Texte du document
━━━━━━━━━━━━━━━━━━━━

A Bilbao, Rafael travaille au service de Castagno puis comme garçon de ferme chez la mère du patron. Il s’enfuit 2 ans plus tard et se retrouve à 14 ans, seul mais définitivement libre.
Il dort dans la rue et exerce des petits boulots : docker, porteur de bagages, et finit par travailler dans les mines de fer jusqu’au jour où un célèbre clown anglais, Tony Grice, le remarque alors qu’il danse pour ses amis mineurs sur les quais de Bilbao. Ses talents de danseur et sa force physique impressionnent Tony qui lui propose de l’engager comme assistant sur sa tournée.
Rafael a 16 ans et se retrouve à parcourir l’Europe. Il apprend le métier de clown car Tony s’est vite aperçu du potentiel comique du jeune homme, même s’il sait que sa couleur n’est pas étrangère à ce succès puisqu’à cette époque, l’immense majorité des gens n’avait jamais vu de noir.
Paris 1886 : Les chemins de la gloire
Après 24 mois de tournée, Rafael découvre Paris où Tony a signé un contrat au Nouveau Cirque, un des lieux les plus sélects de la capitale pouvant contenir 3000 spectateurs. Aristocrates, notables, artistes de renom, le tout Paris vient aux spectacles.
En 1888, Rafael quitte Tony Grice. Le directeur artistique du Nouveau Cirque, Monsieur Agoust, qui avait compris qu’en plus du talent inné de Rafael, sa couleur, loin d’être un obstacle, était au contraire une force, lui propose alors d’être la vedette d’une pantomime nautique. Rafael accepte et prend pour nom de scène : Chocolat.
Après des mois de préparation, il entre en piste avec son premier spectacle : « La noce de Chocolat ». Il a 20 ans.
Et dès le début c’est un véritable triomphe. La presse est dithyrambique : « Chocolat est roi, Chocolat est maître, vive Chocolat ! » « Pas de bonne soirée sans Chocolat ».
Rapidement célèbre et populaire, il est consacré comme l’un des principaux clowns de la capitale (à l’époque les clowns étaient des stars comme le sont les acteurs d’aujourd’hui). Tout cela dure 5 ans, durant lesquels il joue d’autres spectacles.
Pendant cette période, il rencontre la femme de sa vie, une chanteuse, Marie Grimaldi, originaire du nord de la France. Elle a déjà 2 enfants, Eugène et Suzanne, que Chocolat élève comme les siens.
Ils n’en auront pas ensemble et ne se marieront jamais mais resteront unis jusqu’au bout. Marie décédera 7 ans après son « homme » et exigera d’être enterrée sous le nom de veuve Chocolat. Ils seront un des premiers couples mixtes.
Paris 1894 : Les étoiles en piste
Chocolat a 25 ans quand il rencontre Footit, un autre clown Anglais. Ils vont former un duo qui marquera l’histoire circassienne des clowns. Leur succès est tel qu’ils deviennent les premiers artistes à faire de la publicité, mais aussi les premiers acteurs du cinéma muet sous la caméra des frères Lumière. Ils ont même des jouets et des marionnettes à leur effigie.

━━━━━━━━━━━━━━━━━━━━

Données fournies
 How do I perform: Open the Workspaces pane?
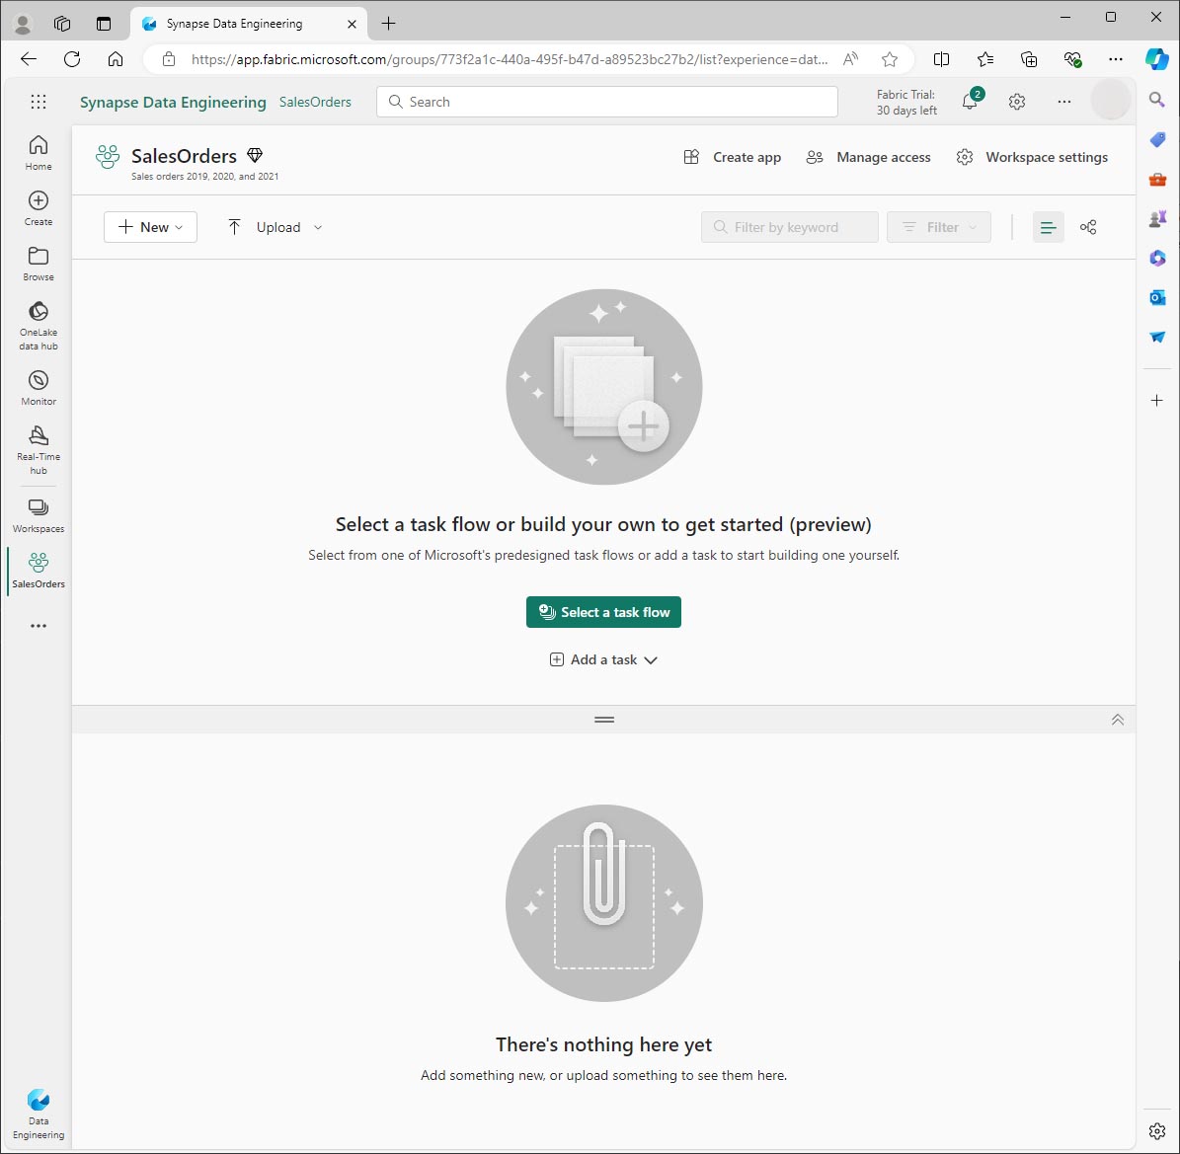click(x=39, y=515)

━━━━━━━━━━━━━━━━━━━━

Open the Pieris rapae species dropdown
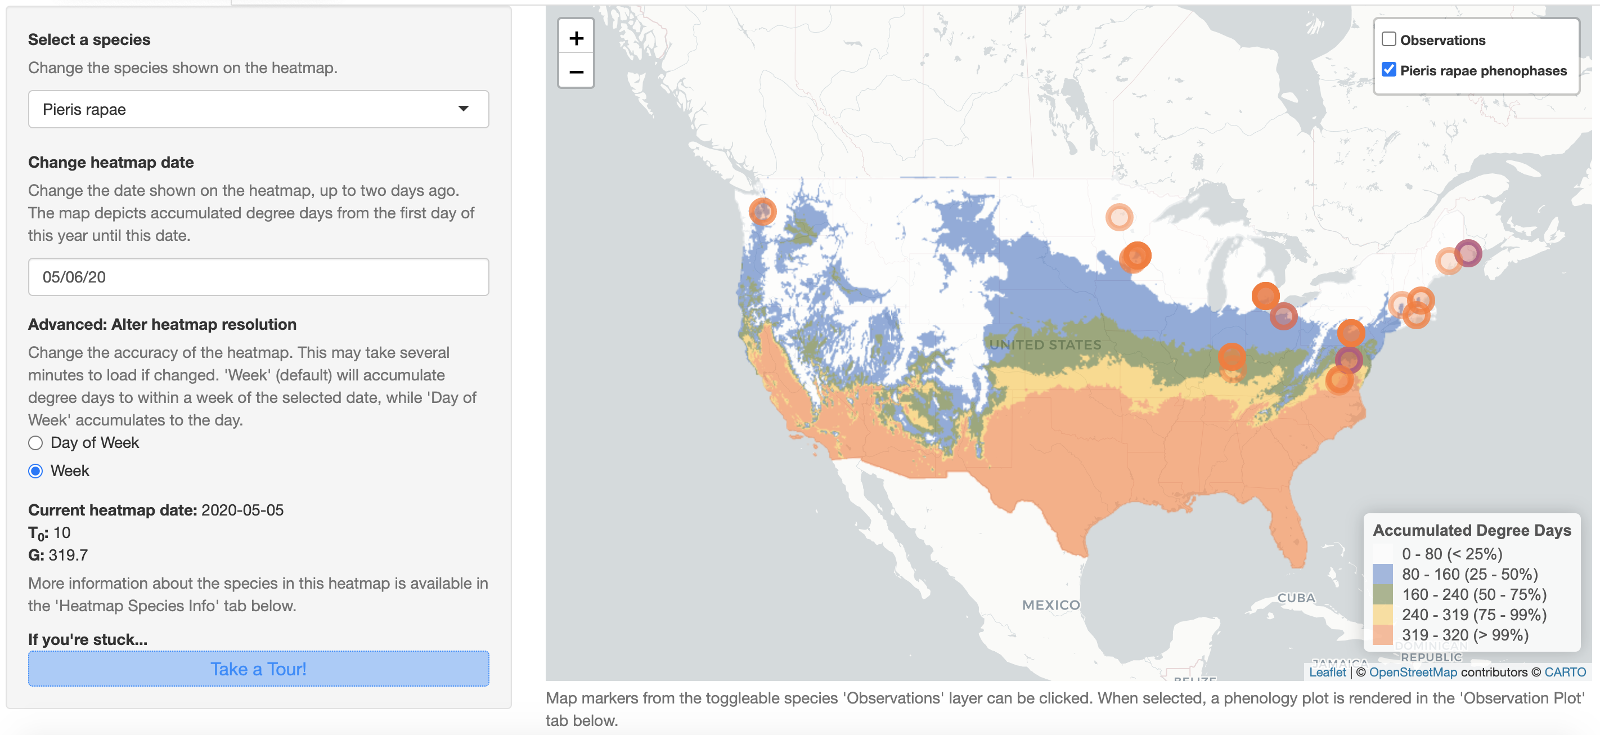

━━━━━━━━━━━━━━━━━━━━

Exercices à faire
1 > Recopiez un passage du texte sur le clown Chocolat. Commencez aux mots « Paris 1886 : Les » et arrêtez-vous après « vient aux spectacles. ».
2 > Traduisez en anglais cette phrase du texte sur le clown Chocolat : « Rafael a 16 ans et se retrouve à parcourir l’Europe. »
3 > Prolongez le récit consacré au clown Chocolat au-delà de sa dernière phrase.

Résultats
1 >
Paris 1886 : Les chemins de la gloire
Après 24 mois de tournée, Rafael découvre Paris où Tony a signé un contrat au Nouveau Cirque, un des lieux les plus sélects de la capitale pouvant contenir 3000 spectateurs. Aristocrates, notables, artistes de renom, le tout Paris vient aux spectacles.

2 > Rafael is 16 and finds himself traveling across Europe.

3 >
En 1894 ils sont au sommet de la gloire. Succès mérité car, hormis la singularité d’être le premier duo Clown blanc, Auguste noir, ils sont aussi des pionniers en introduisant des dialogues dans leurs sketches, ce qui est novateur.
Considérés comme les premiers clowns à messages, leurs saynètes sont une sorte de théâtre burlesque en rapport avec l’actualité et les gens adorent ça.
C’est Footit qui écrit et Chocolat est cantonné dans ce personnage de souffre-douleur naïf du clown blanc, ce qui prête à confusion dans l’esprit du public.
Dans leurs sketches, c’est toujours l’Auguste noir qui se fait avoir par le clown blanc – de là vient l’expression « être Chocolat ». De plus, certains dialogues sont violents dans les propos du blanc envers le noir, ce qui confirme cette interprétation de blanc dominant, noir dominé. Pourtant les deux hommes s’apprécient sincèrement. Footit déclare : « Mon personnage autoritaire et cruel fait réfléchir sur la méchanceté des hommes. »
Au quotidien, Chocolat mène une vie de famille harmonieuse, gagne correctement sa vie avec un métier qu’il aime, fréquente du beau monde, des artistes de l’époque tel Toulouse-Lautrec alors il ne se pose pas trop de questions.
Paris 1905 : Le début de la fin
L’état de grâce dure 10 ans, jusqu’en 1905. Chocolat a 35 ans. C’est le début de la fin.
Le Nouveau Cirque ne renouvelle pas leur contrat, puis ils sont de moins en moins demandés et disparaissent petit à petit de la scène parisienne jusqu’à la dissolution du duo en 1910. Deux raisons expliquent ce déclin.
L’une politique : l’affaire Dreyfus et le « J’accuse » de Zola, qui aboutit à la politisation de la question raciale, donnant naissance à un fort courant antiraciste et de fait, le stéréotype du noir souffre-douleur du blanc, dérange de plus en plus contribuant donc au rejet du duo. L’autre artistique, puisque, avec le temps, ils se sont démodés.
1910, Chocolat est professionnellement au plus bas. Il tente une reconversion au théâtre, mais maîtrisant mal le français, il lui est impossible de dire de longs textes.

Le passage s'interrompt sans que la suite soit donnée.